What size conduit is required for 10 cables and 20 Number 16 PTF Conductors installed in Rigid Metal Conduit?

Cable Major Diameter =.250 inches
Cable Minor Diameter =.200 inches
20 PTF NO. 16 CU

Answer

Step 1: Find the total cross sectional area of all the conductors.

Area of # 16 PTF is .0075 X 20 conductors .150 square inches.
 

Step 2: Find the total cross sectional area of all the cables.

Cross Sectional Area = (3.14)(.125)(.125) CSA =.0491 square inches
CSA for 10 cables = (10) (.0491)
CSA for 10 cables =.491 square inches
 

Step 3: Find the total cross sectional area of all the cables and wires.

Total CSA =.150 +.491 square inches.  Total CSA = .641 square inches.
 

Step 4: Find the size of Raceway.

Turn to Table 4, "Dimension and Percent Area of Conduit and of Tubing," in the Section titled "Rigid Metal Conduit." The question addresses over 2 wires so read down the column heading "Over 2 Wires 40% Sq.  In." Read down this column until you find the number that is greater than .641. After finding  .829, read across (left) to the "Trade Size Inches" column that indicates that a One and one half inch conduit is required.

Example 3

How many cables with a .200 inch diameter can be installed in a 2 inch PVC Conduit Schedule 80 nipple 18 inches long?
 
 

Step 1:

Find the 60 per cent fill cross sectional area of the PVC conduit by using table 4 in Chapter 9.

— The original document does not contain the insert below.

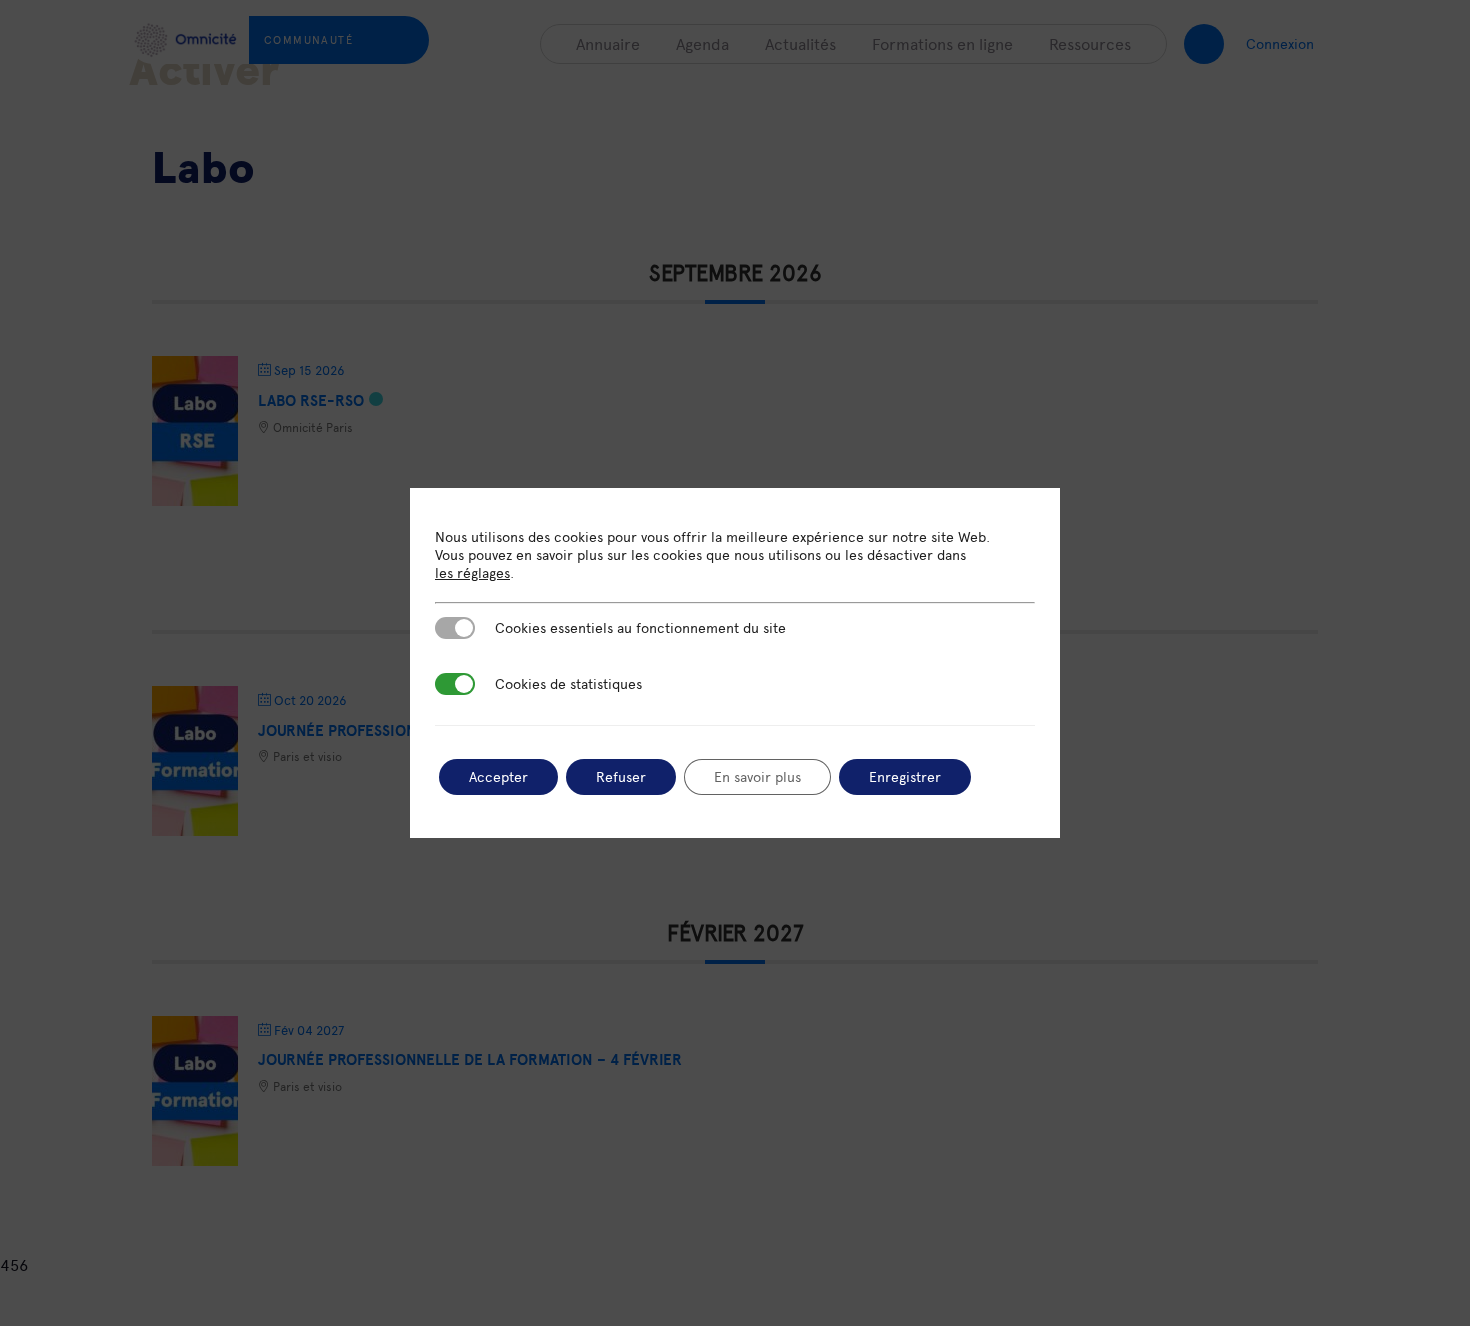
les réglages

From the Table, the 100 per cent cross sectional area is 2.874 square inches.  Use 60 per cent rill since this is allowed for nipples no longer than 24 inches per note 4 to Table I of Chapter 9.

.6 x 2.874 = 1.7244 square inches
 

Step 2:

Find the cross sectional area of one cable.

CSA = (3.14) (.100)(.100)
CSA =.0314 square inches
 

Step 3:

Find the number of cables that can be installed.

Number of Cables = 1.7244/.0314 1.7244/.0314 = 54.92

By note 7 to Table 1 of Chapter 9 round up if division yields a decimal of .8 or larger.

Therefore 55 cables can be installed in the 2 inch nipple.